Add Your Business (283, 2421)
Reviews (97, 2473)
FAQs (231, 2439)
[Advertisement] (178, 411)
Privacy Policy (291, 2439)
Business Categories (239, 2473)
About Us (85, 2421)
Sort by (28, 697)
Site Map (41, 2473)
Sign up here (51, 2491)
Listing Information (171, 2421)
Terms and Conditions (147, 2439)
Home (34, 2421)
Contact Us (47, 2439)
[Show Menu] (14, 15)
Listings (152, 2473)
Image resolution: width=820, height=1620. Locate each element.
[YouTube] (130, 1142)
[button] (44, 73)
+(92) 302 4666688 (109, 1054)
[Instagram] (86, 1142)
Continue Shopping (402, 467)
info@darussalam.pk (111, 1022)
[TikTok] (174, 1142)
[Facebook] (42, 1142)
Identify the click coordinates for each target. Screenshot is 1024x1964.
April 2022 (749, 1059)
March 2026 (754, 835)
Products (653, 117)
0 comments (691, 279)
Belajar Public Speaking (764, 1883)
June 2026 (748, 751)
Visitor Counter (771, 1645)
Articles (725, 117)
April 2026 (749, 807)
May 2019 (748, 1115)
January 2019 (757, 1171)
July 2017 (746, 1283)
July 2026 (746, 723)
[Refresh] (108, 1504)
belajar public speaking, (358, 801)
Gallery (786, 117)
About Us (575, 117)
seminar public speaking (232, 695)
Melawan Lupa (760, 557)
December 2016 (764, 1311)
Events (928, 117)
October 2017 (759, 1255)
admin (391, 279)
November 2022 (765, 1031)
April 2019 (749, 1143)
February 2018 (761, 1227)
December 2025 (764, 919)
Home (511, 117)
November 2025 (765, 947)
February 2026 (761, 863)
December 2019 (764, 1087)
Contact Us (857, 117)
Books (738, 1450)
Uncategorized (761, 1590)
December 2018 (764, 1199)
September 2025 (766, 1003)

━━━━━━━━━━━━━━━━

ACTION ITEM. If a line above contains the word "December", list it.

SOLUTION TO THIS EXERCISE.
December 2016 (764, 1311)
December 2025 (764, 919)
December 2019 (764, 1087)
December 2018 (764, 1199)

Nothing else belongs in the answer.